Prompt:
Give back the entire listing below, unaltered.

* * *

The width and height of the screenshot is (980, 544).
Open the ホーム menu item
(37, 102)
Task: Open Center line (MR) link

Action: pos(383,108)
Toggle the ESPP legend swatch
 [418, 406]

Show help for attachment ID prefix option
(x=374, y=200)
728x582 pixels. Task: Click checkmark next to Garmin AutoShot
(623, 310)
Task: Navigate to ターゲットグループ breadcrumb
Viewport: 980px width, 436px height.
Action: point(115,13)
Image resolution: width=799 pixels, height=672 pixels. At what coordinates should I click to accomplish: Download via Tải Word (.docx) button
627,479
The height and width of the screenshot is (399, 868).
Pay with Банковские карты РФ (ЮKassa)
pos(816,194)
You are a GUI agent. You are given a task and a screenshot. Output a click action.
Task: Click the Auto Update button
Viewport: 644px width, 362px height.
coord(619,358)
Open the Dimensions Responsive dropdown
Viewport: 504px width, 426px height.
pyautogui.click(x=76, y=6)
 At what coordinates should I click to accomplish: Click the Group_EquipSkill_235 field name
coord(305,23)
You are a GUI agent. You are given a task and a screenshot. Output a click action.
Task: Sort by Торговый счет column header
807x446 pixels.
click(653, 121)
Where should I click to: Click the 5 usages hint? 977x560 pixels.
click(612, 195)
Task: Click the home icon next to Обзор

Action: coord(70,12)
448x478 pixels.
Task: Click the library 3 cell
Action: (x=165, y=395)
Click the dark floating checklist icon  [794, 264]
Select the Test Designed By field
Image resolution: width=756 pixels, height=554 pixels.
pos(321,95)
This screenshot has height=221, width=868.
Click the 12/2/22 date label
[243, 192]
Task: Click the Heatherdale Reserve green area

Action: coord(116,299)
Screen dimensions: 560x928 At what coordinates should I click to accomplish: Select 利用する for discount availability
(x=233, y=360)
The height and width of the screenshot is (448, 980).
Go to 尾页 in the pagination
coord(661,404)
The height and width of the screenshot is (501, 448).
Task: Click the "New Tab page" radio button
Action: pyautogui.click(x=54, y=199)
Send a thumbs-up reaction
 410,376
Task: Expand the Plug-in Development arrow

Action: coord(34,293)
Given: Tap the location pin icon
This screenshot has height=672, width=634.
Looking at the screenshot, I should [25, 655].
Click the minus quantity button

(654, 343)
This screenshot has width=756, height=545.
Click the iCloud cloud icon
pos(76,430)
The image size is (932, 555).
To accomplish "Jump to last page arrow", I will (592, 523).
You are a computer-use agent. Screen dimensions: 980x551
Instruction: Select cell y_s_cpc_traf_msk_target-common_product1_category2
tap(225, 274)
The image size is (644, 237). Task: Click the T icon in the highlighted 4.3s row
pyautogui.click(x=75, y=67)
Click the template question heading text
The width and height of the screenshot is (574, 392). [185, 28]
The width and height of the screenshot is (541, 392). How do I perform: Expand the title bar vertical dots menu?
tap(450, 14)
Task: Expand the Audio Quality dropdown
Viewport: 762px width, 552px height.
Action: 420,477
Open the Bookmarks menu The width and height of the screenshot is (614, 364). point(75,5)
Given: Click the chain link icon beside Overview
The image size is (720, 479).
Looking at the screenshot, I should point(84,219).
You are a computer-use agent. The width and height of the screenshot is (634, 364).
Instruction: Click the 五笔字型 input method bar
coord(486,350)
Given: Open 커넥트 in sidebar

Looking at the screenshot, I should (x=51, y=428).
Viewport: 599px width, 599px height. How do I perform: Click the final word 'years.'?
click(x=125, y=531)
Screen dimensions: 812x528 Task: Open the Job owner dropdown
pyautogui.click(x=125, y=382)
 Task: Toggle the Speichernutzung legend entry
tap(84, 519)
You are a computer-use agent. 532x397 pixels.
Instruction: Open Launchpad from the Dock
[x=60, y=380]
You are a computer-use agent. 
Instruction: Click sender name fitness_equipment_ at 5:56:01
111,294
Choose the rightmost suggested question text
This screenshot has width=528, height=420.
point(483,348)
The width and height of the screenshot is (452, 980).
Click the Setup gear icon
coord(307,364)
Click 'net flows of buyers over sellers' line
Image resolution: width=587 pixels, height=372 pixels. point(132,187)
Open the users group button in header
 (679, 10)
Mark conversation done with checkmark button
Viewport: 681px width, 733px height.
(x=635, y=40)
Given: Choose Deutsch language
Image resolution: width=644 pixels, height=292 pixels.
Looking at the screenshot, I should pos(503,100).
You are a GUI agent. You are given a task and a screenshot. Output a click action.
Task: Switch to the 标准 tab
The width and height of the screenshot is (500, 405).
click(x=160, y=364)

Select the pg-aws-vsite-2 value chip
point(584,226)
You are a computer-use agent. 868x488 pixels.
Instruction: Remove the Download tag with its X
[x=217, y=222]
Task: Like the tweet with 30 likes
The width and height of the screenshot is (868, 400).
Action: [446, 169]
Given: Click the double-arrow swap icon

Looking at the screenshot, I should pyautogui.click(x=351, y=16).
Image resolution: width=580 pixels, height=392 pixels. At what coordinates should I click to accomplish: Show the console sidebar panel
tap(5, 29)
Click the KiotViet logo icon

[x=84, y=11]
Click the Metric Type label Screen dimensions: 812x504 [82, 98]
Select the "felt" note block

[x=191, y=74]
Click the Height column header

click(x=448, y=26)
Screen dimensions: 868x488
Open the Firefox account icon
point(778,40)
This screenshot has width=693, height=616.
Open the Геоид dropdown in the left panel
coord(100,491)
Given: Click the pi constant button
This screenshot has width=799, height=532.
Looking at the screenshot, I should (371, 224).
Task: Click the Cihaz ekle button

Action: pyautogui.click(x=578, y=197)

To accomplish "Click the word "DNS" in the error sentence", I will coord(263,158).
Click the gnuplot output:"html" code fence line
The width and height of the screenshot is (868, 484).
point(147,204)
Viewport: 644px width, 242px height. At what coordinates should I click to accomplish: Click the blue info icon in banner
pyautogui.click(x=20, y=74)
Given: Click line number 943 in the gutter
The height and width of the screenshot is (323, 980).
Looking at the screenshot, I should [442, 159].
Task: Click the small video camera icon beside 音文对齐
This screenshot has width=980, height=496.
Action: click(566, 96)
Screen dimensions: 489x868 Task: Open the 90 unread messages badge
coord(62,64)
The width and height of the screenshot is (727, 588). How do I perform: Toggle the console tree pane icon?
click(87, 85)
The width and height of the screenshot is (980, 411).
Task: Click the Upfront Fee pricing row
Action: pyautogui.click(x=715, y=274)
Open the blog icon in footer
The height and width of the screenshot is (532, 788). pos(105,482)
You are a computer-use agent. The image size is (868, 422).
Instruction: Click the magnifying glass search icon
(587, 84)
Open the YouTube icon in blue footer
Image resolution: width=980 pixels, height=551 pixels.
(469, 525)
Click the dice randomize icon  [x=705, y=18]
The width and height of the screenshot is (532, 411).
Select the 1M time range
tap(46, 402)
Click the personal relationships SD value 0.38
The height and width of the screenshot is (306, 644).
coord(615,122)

* * *

Solution to this task:
The width and height of the screenshot is (980, 544).
Open the ホーム menu item
(37, 102)
Task: Open Center line (MR) link

Action: pos(383,108)
Toggle the ESPP legend swatch
 [418, 406]

Show help for attachment ID prefix option
(x=374, y=200)
728x582 pixels. Task: Click checkmark next to Garmin AutoShot
(623, 310)
Task: Navigate to ターゲットグループ breadcrumb
Viewport: 980px width, 436px height.
Action: point(115,13)
Image resolution: width=799 pixels, height=672 pixels. At what coordinates should I click to accomplish: Download via Tải Word (.docx) button
627,479
The height and width of the screenshot is (399, 868).
Pay with Банковские карты РФ (ЮKassa)
pos(816,194)
You are a GUI agent. You are given a task and a screenshot. Output a click action.
Task: Click the Auto Update button
Viewport: 644px width, 362px height.
coord(619,358)
Open the Dimensions Responsive dropdown
Viewport: 504px width, 426px height.
pyautogui.click(x=76, y=6)
 At what coordinates should I click to accomplish: Click the Group_EquipSkill_235 field name
coord(305,23)
You are a GUI agent. You are given a task and a screenshot. Output a click action.
Task: Sort by Торговый счет column header
807x446 pixels.
click(653, 121)
Where should I click to: Click the 5 usages hint? 977x560 pixels.
click(612, 195)
Task: Click the home icon next to Обзор

Action: coord(70,12)
448x478 pixels.
Task: Click the library 3 cell
Action: (x=165, y=395)
Click the dark floating checklist icon  [794, 264]
Select the Test Designed By field
Image resolution: width=756 pixels, height=554 pixels.
pos(321,95)
This screenshot has height=221, width=868.
Click the 12/2/22 date label
[243, 192]
Task: Click the Heatherdale Reserve green area

Action: coord(116,299)
Screen dimensions: 560x928 At what coordinates should I click to accomplish: Select 利用する for discount availability
(x=233, y=360)
The height and width of the screenshot is (448, 980).
Go to 尾页 in the pagination
coord(661,404)
The height and width of the screenshot is (501, 448).
Task: Click the "New Tab page" radio button
Action: pyautogui.click(x=54, y=199)
Send a thumbs-up reaction
 410,376
Task: Expand the Plug-in Development arrow

Action: coord(34,293)
Given: Tap the location pin icon
This screenshot has height=672, width=634.
Looking at the screenshot, I should [25, 655].
Click the minus quantity button

(654, 343)
This screenshot has width=756, height=545.
Click the iCloud cloud icon
pos(76,430)
The image size is (932, 555).
To accomplish "Jump to last page arrow", I will (592, 523).
You are a computer-use agent. Screen dimensions: 980x551
Instruction: Select cell y_s_cpc_traf_msk_target-common_product1_category2
tap(225, 274)
The image size is (644, 237). Task: Click the T icon in the highlighted 4.3s row
pyautogui.click(x=75, y=67)
Click the template question heading text
The width and height of the screenshot is (574, 392). [185, 28]
The width and height of the screenshot is (541, 392). How do I perform: Expand the title bar vertical dots menu?
tap(450, 14)
Task: Expand the Audio Quality dropdown
Viewport: 762px width, 552px height.
Action: 420,477
Open the Bookmarks menu The width and height of the screenshot is (614, 364). point(75,5)
Given: Click the chain link icon beside Overview
The image size is (720, 479).
Looking at the screenshot, I should point(84,219).
You are a computer-use agent. The width and height of the screenshot is (634, 364).
Instruction: Click the 五笔字型 input method bar
coord(486,350)
Given: Open 커넥트 in sidebar

Looking at the screenshot, I should (x=51, y=428).
Viewport: 599px width, 599px height. How do I perform: Click the final word 'years.'?
click(x=125, y=531)
Screen dimensions: 812x528 Task: Open the Job owner dropdown
pyautogui.click(x=125, y=382)
 Task: Toggle the Speichernutzung legend entry
tap(84, 519)
You are a computer-use agent. 532x397 pixels.
Instruction: Open Launchpad from the Dock
[x=60, y=380]
You are a computer-use agent. 
Instruction: Click sender name fitness_equipment_ at 5:56:01
111,294
Choose the rightmost suggested question text
This screenshot has width=528, height=420.
point(483,348)
The width and height of the screenshot is (452, 980).
Click the Setup gear icon
coord(307,364)
Click 'net flows of buyers over sellers' line
Image resolution: width=587 pixels, height=372 pixels. point(132,187)
Open the users group button in header
 (679, 10)
Mark conversation done with checkmark button
Viewport: 681px width, 733px height.
(x=635, y=40)
Given: Choose Deutsch language
Image resolution: width=644 pixels, height=292 pixels.
Looking at the screenshot, I should pos(503,100).
You are a GUI agent. You are given a task and a screenshot. Output a click action.
Task: Switch to the 标准 tab
The width and height of the screenshot is (500, 405).
click(x=160, y=364)

Select the pg-aws-vsite-2 value chip
point(584,226)
You are a computer-use agent. 868x488 pixels.
Instruction: Remove the Download tag with its X
[x=217, y=222]
Task: Like the tweet with 30 likes
The width and height of the screenshot is (868, 400).
Action: [446, 169]
Given: Click the double-arrow swap icon

Looking at the screenshot, I should pyautogui.click(x=351, y=16).
Image resolution: width=580 pixels, height=392 pixels. At what coordinates should I click to accomplish: Show the console sidebar panel
tap(5, 29)
Click the KiotViet logo icon

[x=84, y=11]
Click the Metric Type label Screen dimensions: 812x504 [82, 98]
Select the "felt" note block

[x=191, y=74]
Click the Height column header

click(x=448, y=26)
Screen dimensions: 868x488
Open the Firefox account icon
point(778,40)
This screenshot has width=693, height=616.
Open the Геоид dropdown in the left panel
coord(100,491)
Given: Click the pi constant button
This screenshot has width=799, height=532.
Looking at the screenshot, I should (371, 224).
Task: Click the Cihaz ekle button

Action: pyautogui.click(x=578, y=197)

To accomplish "Click the word "DNS" in the error sentence", I will coord(263,158).
Click the gnuplot output:"html" code fence line
The width and height of the screenshot is (868, 484).
point(147,204)
Viewport: 644px width, 242px height. At what coordinates should I click to accomplish: Click the blue info icon in banner
pyautogui.click(x=20, y=74)
Given: Click line number 943 in the gutter
The height and width of the screenshot is (323, 980).
Looking at the screenshot, I should [442, 159].
Task: Click the small video camera icon beside 音文对齐
This screenshot has width=980, height=496.
Action: click(566, 96)
Screen dimensions: 489x868 Task: Open the 90 unread messages badge
coord(62,64)
The width and height of the screenshot is (727, 588). How do I perform: Toggle the console tree pane icon?
click(87, 85)
The width and height of the screenshot is (980, 411).
Task: Click the Upfront Fee pricing row
Action: pyautogui.click(x=715, y=274)
Open the blog icon in footer
The height and width of the screenshot is (532, 788). pos(105,482)
You are a computer-use agent. The image size is (868, 422).
Instruction: Click the magnifying glass search icon
(587, 84)
Open the YouTube icon in blue footer
Image resolution: width=980 pixels, height=551 pixels.
(469, 525)
Click the dice randomize icon  [x=705, y=18]
The width and height of the screenshot is (532, 411).
Select the 1M time range
tap(46, 402)
Click the personal relationships SD value 0.38
The height and width of the screenshot is (306, 644).
coord(615,122)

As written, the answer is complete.